Experimental validation of the screw compressor oil drag model for various rotor profiles

Abstract

Injecting oil inside the compressor chambers of the oil-flooded, twin-screw compressors has several advantages. Oil cools the compressing fluid upon mixing with it and hence the compression process is brought nearer to the ideal isothermal compression process. The oil also serves as a lubricant between the meshing rotors and other clearance gaps in the compressor. The thin film of oil formed in the clearance gaps prevents internal leakages too; enhancing the volumetric efficiency of the compressor. Among these desirable effects of injecting oil in screw compressors, there is an undesirable effect too. The interaction (friction) of oil films formed in various clearance gaps with the rotors leads to a drag power loss. Recent studies such as Abdan et al. have proposed more detailed and accurate methods to estimate the oil drag losses in screw compressors.

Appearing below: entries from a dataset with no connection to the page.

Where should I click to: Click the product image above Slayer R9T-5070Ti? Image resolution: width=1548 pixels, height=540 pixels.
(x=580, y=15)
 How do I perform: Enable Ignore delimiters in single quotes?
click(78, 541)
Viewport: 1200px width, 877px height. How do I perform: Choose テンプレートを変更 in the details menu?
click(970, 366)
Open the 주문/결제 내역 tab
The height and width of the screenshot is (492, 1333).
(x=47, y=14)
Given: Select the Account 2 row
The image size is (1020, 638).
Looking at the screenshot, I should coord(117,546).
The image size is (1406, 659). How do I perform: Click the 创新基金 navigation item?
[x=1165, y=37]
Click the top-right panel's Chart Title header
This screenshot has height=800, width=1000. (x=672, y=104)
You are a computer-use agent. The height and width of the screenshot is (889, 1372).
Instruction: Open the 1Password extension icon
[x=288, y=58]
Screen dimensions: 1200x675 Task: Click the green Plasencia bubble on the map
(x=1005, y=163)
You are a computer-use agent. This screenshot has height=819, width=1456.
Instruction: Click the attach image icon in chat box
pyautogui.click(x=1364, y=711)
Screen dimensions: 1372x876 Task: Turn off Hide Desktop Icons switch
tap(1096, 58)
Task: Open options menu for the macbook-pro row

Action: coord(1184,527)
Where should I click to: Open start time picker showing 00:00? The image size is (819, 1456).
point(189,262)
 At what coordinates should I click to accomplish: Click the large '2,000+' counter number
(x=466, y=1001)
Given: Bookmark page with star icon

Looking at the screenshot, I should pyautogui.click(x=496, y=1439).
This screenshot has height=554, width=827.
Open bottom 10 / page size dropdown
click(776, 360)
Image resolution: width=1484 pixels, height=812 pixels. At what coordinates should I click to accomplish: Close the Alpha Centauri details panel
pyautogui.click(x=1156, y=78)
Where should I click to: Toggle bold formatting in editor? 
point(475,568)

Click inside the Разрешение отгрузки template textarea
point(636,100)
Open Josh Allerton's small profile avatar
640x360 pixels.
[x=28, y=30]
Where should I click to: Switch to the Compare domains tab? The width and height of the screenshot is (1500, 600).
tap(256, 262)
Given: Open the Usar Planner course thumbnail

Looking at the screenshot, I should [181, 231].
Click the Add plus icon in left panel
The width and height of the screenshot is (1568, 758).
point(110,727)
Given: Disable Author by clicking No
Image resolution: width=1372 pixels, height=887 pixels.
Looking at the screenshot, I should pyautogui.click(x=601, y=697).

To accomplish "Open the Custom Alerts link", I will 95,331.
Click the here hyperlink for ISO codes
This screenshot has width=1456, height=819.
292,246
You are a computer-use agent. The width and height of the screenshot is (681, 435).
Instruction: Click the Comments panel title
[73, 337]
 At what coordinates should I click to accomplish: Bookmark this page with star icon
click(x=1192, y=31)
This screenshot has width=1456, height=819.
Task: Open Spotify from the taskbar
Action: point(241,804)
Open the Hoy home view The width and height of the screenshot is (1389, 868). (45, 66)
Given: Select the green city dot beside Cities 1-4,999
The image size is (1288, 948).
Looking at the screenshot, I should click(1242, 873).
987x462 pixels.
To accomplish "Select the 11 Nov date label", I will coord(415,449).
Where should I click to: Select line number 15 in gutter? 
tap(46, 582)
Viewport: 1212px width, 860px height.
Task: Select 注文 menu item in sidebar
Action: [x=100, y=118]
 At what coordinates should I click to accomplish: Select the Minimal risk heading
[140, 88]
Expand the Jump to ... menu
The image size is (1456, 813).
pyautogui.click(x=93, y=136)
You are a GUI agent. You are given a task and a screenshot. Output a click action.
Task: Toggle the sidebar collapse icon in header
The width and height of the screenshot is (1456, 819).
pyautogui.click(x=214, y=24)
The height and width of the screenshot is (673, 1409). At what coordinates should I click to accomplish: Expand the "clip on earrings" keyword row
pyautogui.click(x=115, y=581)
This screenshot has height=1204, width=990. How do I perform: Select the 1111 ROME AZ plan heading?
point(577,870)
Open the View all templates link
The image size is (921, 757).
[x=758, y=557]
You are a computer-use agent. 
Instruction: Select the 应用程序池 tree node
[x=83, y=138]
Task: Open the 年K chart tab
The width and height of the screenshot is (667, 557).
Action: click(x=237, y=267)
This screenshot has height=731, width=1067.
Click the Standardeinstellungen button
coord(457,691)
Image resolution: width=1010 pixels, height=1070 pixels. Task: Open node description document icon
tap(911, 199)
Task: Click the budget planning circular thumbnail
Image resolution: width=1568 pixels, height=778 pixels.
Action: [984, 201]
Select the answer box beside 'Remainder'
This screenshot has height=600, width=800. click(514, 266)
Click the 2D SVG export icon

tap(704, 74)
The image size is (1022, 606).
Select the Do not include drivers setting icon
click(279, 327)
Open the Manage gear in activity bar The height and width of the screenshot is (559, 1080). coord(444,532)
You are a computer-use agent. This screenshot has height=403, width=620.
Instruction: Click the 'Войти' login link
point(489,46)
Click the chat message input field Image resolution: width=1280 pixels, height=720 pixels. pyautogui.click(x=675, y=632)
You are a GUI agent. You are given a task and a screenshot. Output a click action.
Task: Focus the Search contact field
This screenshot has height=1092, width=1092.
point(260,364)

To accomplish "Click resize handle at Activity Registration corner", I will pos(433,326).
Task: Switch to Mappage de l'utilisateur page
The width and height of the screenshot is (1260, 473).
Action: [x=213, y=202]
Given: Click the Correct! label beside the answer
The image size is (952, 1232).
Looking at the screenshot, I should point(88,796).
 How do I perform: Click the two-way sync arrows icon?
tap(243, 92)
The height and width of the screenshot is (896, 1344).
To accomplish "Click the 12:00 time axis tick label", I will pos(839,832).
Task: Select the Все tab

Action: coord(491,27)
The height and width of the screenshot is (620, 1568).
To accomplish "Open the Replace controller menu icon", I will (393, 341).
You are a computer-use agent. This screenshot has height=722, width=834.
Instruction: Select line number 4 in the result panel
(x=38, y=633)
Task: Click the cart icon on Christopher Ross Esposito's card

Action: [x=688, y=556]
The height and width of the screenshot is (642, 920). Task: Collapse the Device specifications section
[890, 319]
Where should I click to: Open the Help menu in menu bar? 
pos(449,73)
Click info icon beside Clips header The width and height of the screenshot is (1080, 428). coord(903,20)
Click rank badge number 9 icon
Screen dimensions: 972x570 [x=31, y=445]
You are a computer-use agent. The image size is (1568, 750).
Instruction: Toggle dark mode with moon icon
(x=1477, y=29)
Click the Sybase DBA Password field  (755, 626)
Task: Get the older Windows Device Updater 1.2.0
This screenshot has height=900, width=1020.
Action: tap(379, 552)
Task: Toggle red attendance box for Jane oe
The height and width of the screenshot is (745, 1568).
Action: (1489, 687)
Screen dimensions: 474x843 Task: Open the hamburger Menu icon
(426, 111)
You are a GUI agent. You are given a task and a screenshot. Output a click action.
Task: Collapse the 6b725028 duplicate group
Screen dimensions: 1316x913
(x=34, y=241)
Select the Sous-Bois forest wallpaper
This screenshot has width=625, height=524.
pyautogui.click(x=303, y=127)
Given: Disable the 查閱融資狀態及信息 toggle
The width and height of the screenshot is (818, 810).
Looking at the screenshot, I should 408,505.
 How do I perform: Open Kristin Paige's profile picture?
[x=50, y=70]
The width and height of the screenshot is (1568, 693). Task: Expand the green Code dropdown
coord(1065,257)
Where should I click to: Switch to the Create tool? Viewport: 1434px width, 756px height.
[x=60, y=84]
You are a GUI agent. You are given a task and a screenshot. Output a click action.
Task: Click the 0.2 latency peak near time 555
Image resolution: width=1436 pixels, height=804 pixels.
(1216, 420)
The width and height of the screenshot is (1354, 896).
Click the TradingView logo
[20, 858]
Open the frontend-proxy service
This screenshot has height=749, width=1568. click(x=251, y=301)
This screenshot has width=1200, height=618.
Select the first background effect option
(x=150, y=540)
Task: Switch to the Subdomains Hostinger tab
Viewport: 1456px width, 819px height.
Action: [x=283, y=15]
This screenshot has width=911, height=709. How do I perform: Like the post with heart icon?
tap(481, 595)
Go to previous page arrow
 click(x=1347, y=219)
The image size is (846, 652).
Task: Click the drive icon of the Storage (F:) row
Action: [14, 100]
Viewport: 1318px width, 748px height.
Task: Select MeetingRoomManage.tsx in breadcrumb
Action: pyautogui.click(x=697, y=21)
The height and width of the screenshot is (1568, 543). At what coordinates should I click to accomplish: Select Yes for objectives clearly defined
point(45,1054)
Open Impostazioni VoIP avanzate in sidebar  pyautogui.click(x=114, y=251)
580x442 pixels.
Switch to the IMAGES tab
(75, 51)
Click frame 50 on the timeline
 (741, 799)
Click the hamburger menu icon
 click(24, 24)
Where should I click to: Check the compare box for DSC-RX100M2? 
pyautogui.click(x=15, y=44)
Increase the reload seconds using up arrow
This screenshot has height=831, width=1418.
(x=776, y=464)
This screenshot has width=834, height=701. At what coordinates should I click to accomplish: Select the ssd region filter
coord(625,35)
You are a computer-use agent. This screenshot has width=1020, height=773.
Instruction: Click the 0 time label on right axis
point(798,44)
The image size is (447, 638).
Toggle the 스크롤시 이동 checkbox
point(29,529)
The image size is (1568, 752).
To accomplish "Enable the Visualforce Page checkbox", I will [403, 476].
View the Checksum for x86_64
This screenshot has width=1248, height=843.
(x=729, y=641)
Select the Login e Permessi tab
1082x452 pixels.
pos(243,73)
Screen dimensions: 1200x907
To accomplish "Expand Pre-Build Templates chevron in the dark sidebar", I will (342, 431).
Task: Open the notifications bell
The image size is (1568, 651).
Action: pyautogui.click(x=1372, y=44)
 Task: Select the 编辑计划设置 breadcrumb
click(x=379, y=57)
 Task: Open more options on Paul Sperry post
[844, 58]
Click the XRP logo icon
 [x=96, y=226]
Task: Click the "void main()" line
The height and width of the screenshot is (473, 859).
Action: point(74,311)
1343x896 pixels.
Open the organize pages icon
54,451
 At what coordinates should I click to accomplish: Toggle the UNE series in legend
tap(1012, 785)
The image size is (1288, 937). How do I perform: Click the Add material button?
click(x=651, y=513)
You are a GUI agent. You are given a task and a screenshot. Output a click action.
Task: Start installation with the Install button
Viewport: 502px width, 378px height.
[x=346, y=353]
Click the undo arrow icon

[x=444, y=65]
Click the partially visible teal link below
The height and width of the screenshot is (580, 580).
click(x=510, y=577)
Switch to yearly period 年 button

These methods enable the modelling of the effect of even minor changes in rotor profile on the drag loss power. Predictions of this model were hence used to tweak the screw rotor profiles with an objective to reduce the oil drag losses. Such profiles were then retrofitted in the existing machines and tested. Comparing the differences in power consumption of these machines, the component of oil drag loss was deduced. The experimental results show close agreement with the oil drag loss prediction model. The reduction of oil drag losses through profile modifications led to an improvement in the specific power of oil-flooded screw compressor.